- Born: December 11, 1943 (age 82)
- Occupations: Writer and historian

= Marc Egnal =

American historian

Marc Egnal is an American historian whose work examines topics including the American Revolution, the Civil War, novels and art, economic history, and the Canadian economy.

== Life ==
Egnal, born December 11, 1943, grew up in Philadelphia, Pennsylvania. He moved to Toronto, Canada, in 1970 to assume a position at York University. He married Judith Humphrey, founder of an executive communications firm. They have two sons and four grandchildren.

== Career ==
After graduating from Swarthmore College in 1965, Egnal went to the University of Wisconsin to study the Revolutionary era with Merrill Jensen.  As part of this graduate program, he spent a year, 1968-1969, at the University of London on a Fulbright Fellowship.  He began teaching at York University in Toronto in 1970 and retired in 2015.

He is the author of six books, beginning with A Mighty Empire: The Origins of the American Revolution (Cornell UP, 1988).  Two works of economic history followed: Divergent Paths: How Culture and Institutions Have Shaped North American Growth (Oxford UP, 1996) and New World Economies: The Growth of the Thirteen Colonies and Early Canada (Oxford UP, 1998).

His next major work was The Clash of Extremes: The Economic Origins of the Civil War (Hill and Wang, 2009). It argues that “more than any other reason, the evolution of the Northern and Southern economies explains the Civil War.”

After many years of research, Egnal produced A Mirror for History: How Novels and Art Reflect the Evolution of Middle-Class America (University of Tennessee Press, 2024). The book examines American society from 1750 to 2020 and contends that “the arc of middle-class culture reflects the evolution of the economy from the 1750s, when the ‘middling folk’ emerged as a recognizable group, to the fractious present, when extremes in wealth threaten the very existence of that cohort.” The book draws upon novels, painting, and quantitative data.

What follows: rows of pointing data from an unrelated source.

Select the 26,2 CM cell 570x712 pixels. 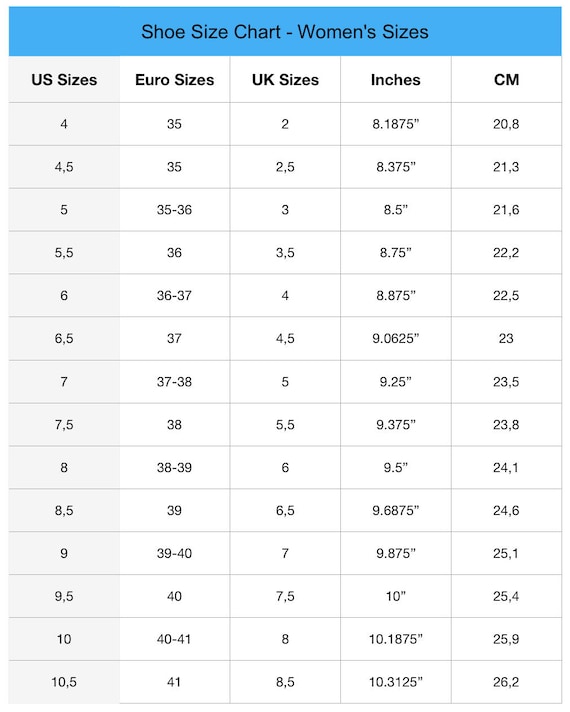click(x=506, y=682)
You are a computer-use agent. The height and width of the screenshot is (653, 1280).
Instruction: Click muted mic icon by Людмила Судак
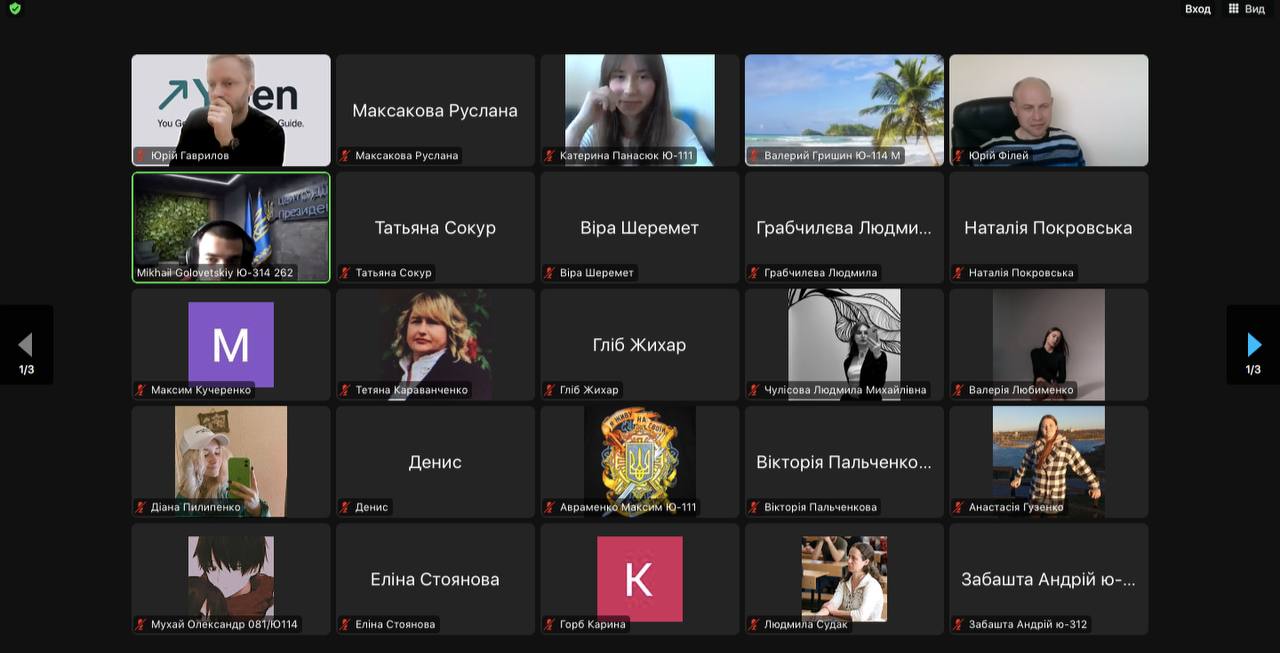(x=755, y=625)
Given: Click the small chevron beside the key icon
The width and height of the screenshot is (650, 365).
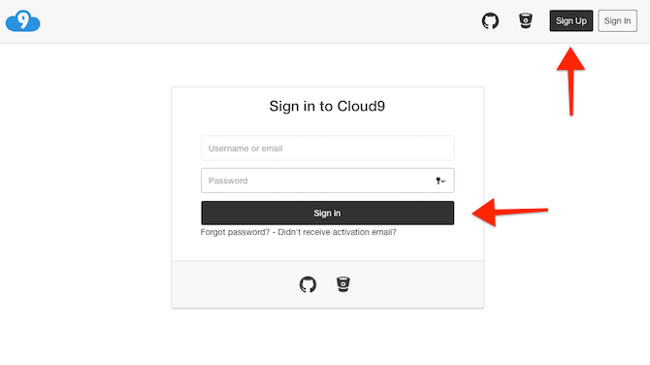Looking at the screenshot, I should (x=444, y=181).
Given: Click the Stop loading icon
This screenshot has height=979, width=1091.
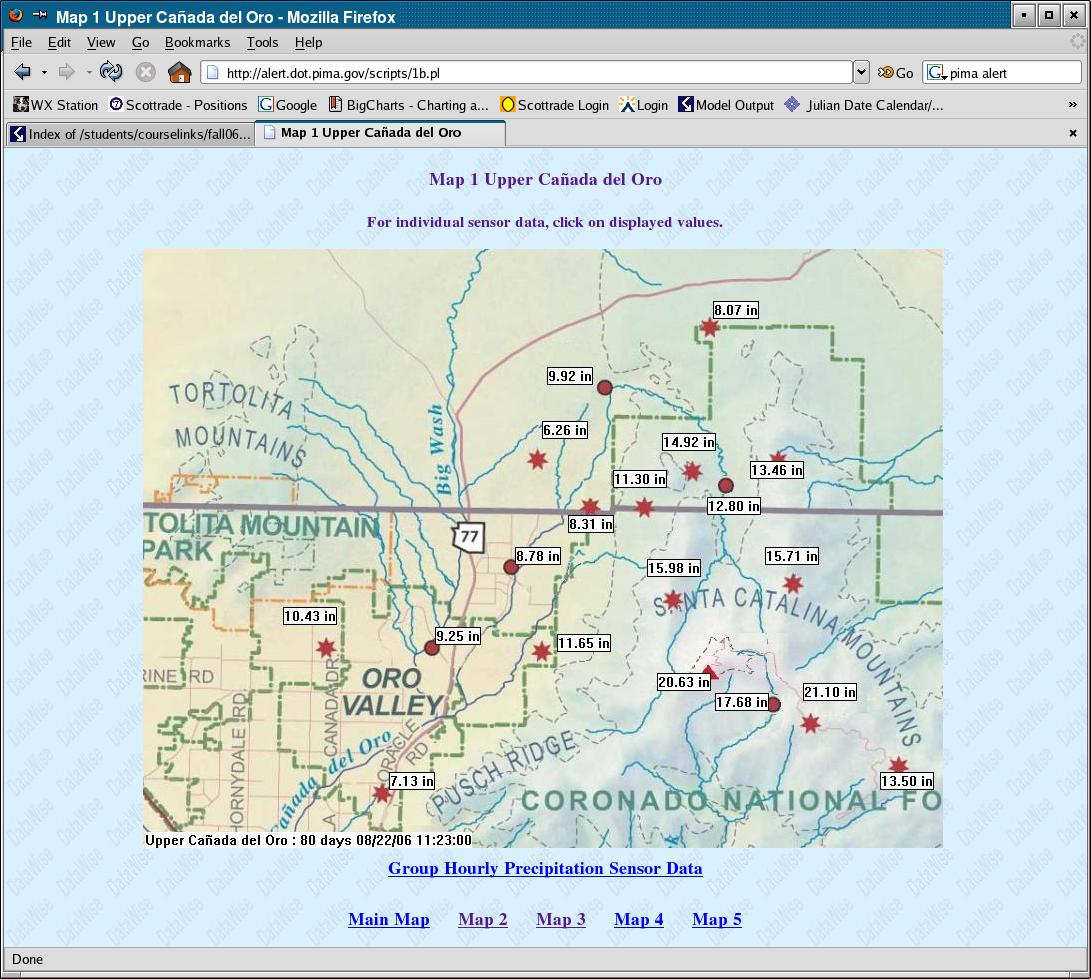Looking at the screenshot, I should click(x=146, y=72).
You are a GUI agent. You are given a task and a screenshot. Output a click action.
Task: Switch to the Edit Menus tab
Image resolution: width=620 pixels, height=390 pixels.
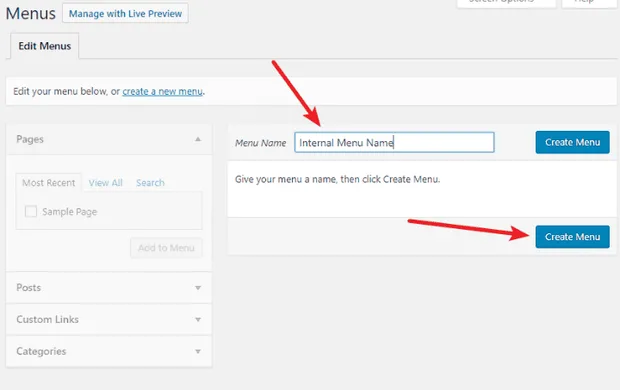tap(45, 46)
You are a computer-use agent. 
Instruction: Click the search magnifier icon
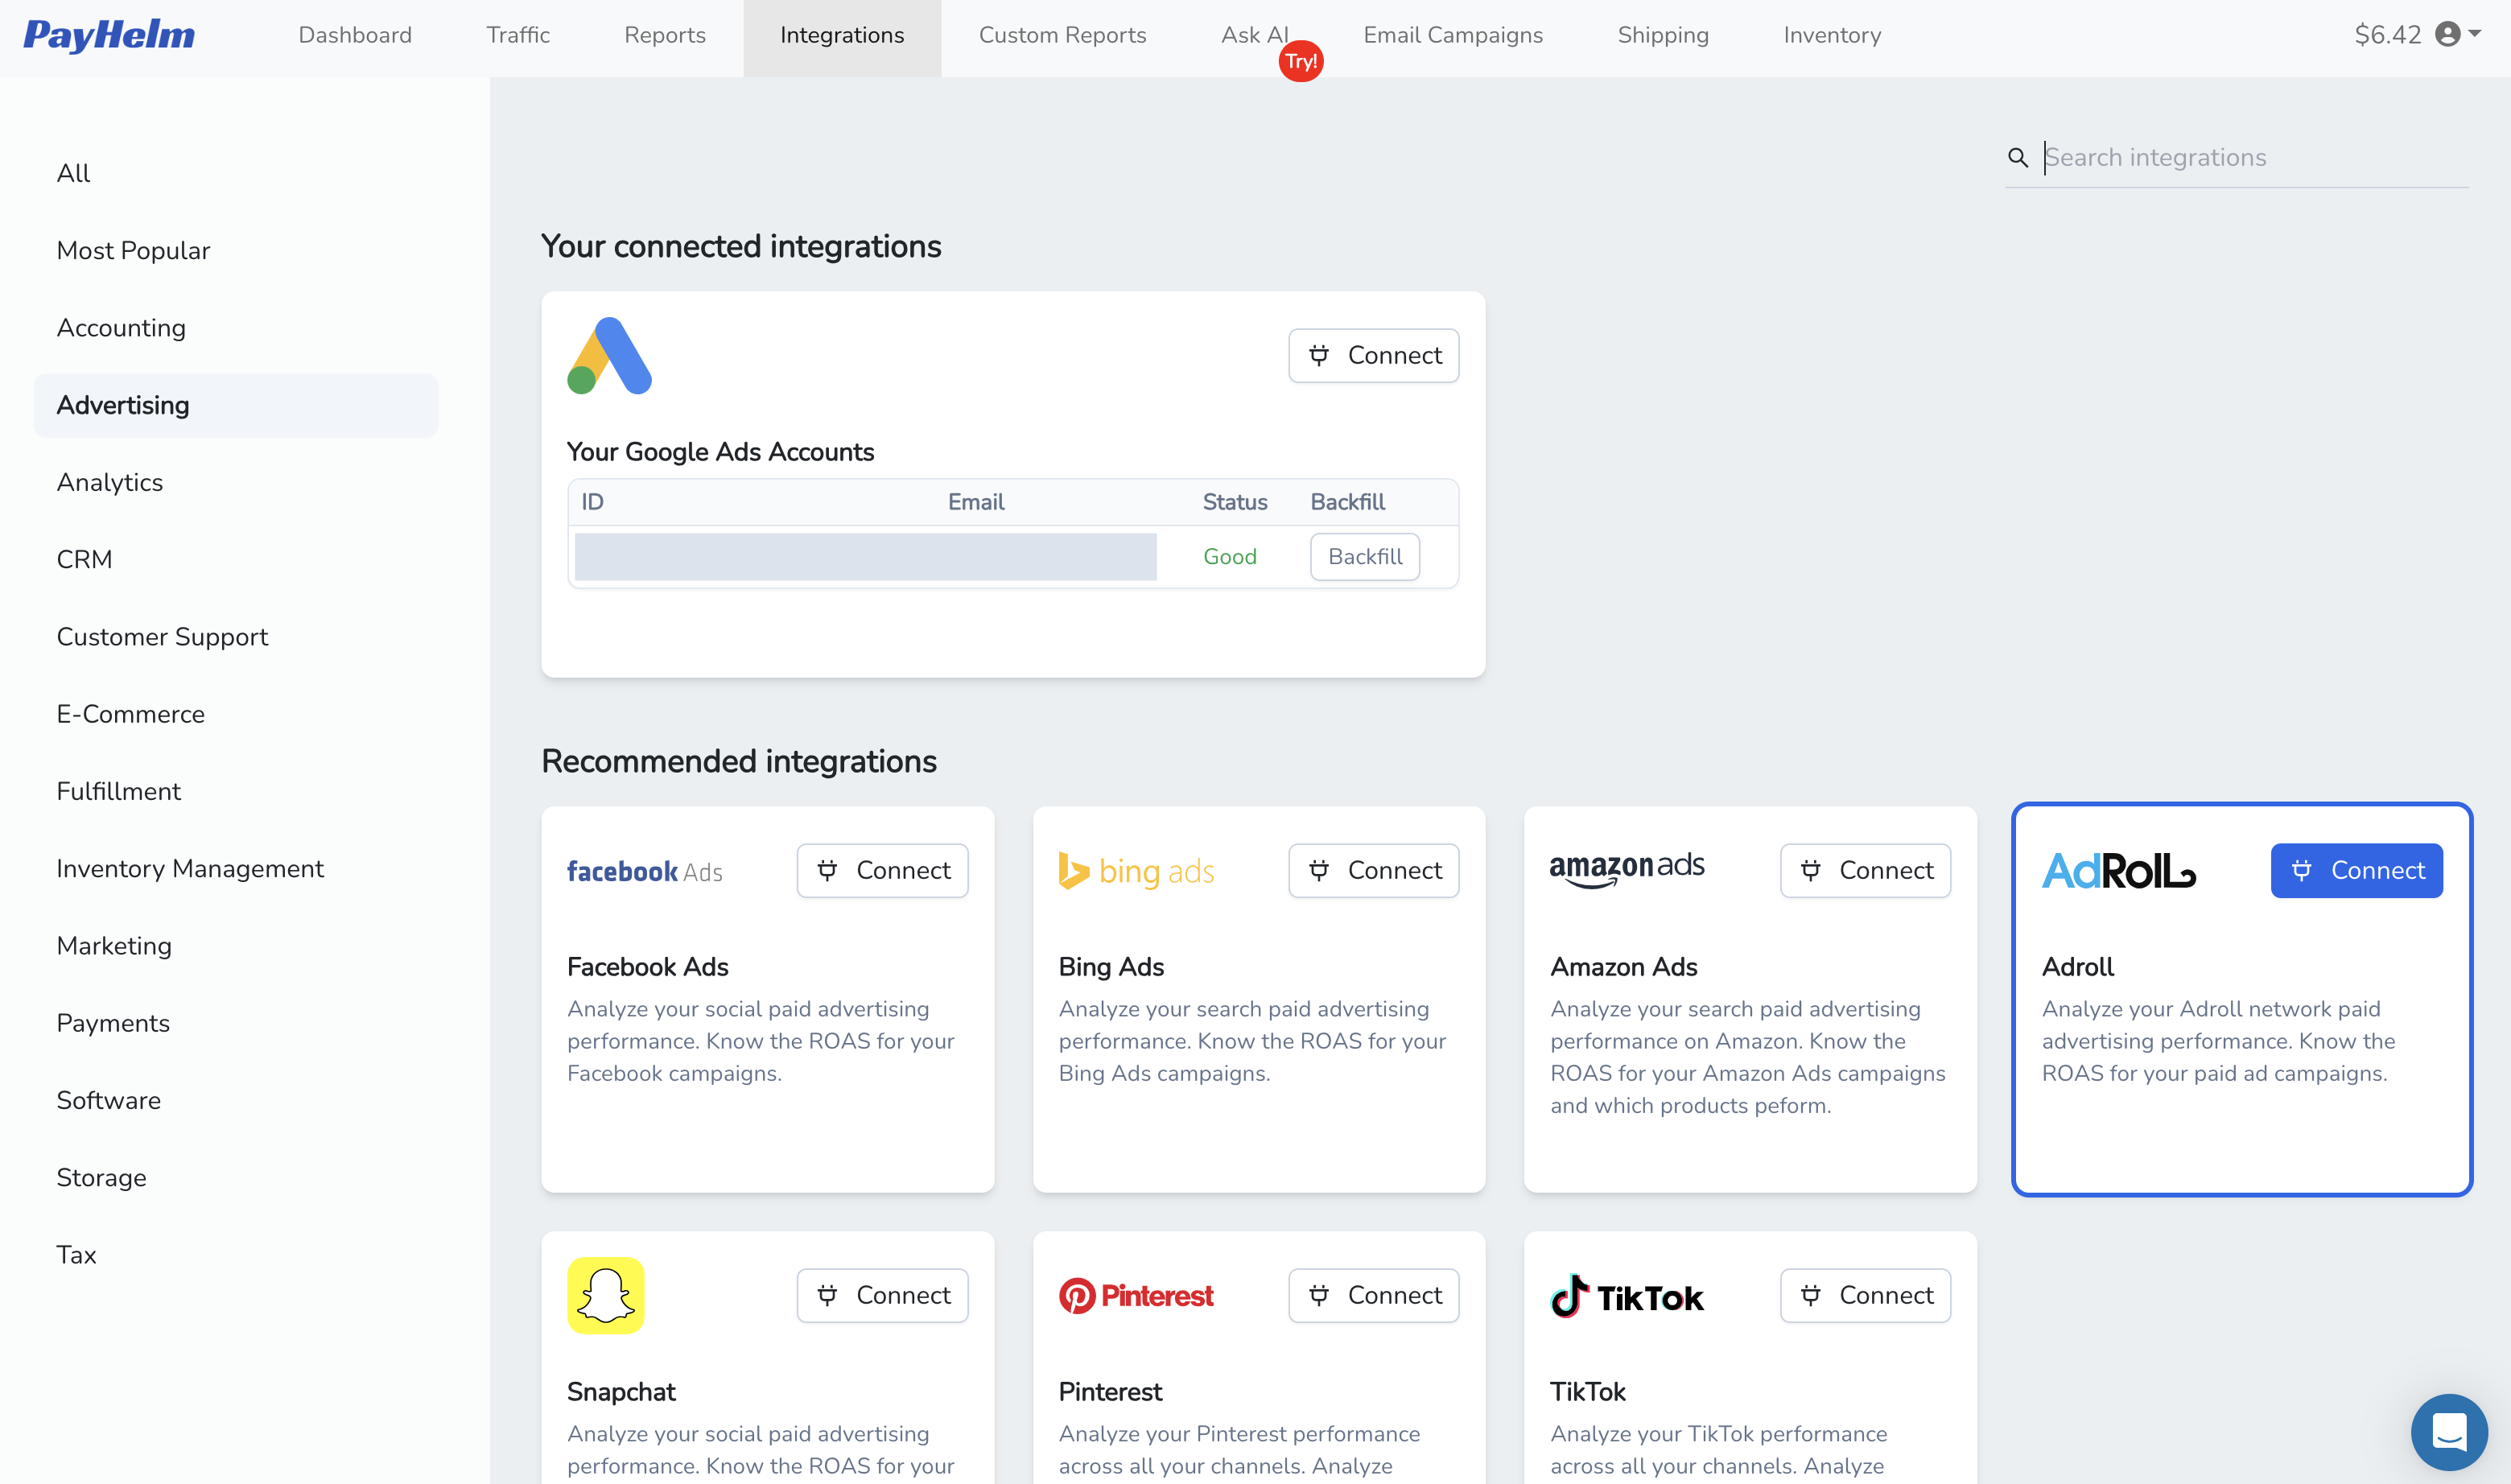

In 2025 Egnal published Challenging the Myths of US History: Seven Short Essays on the Past & Present (University of California Press).  The chapters look at progress in the writing of American history, the Revolution, Civil War, Vietnam, violence, the women’s movement, and Donald Trump. The book contends that “at the heart of the American story are the demands of affluent citizens for economic growth and territorial expansion.”

Finally, in his retirement Egnal has turned his hand to fiction and published ten stories in small literary journals.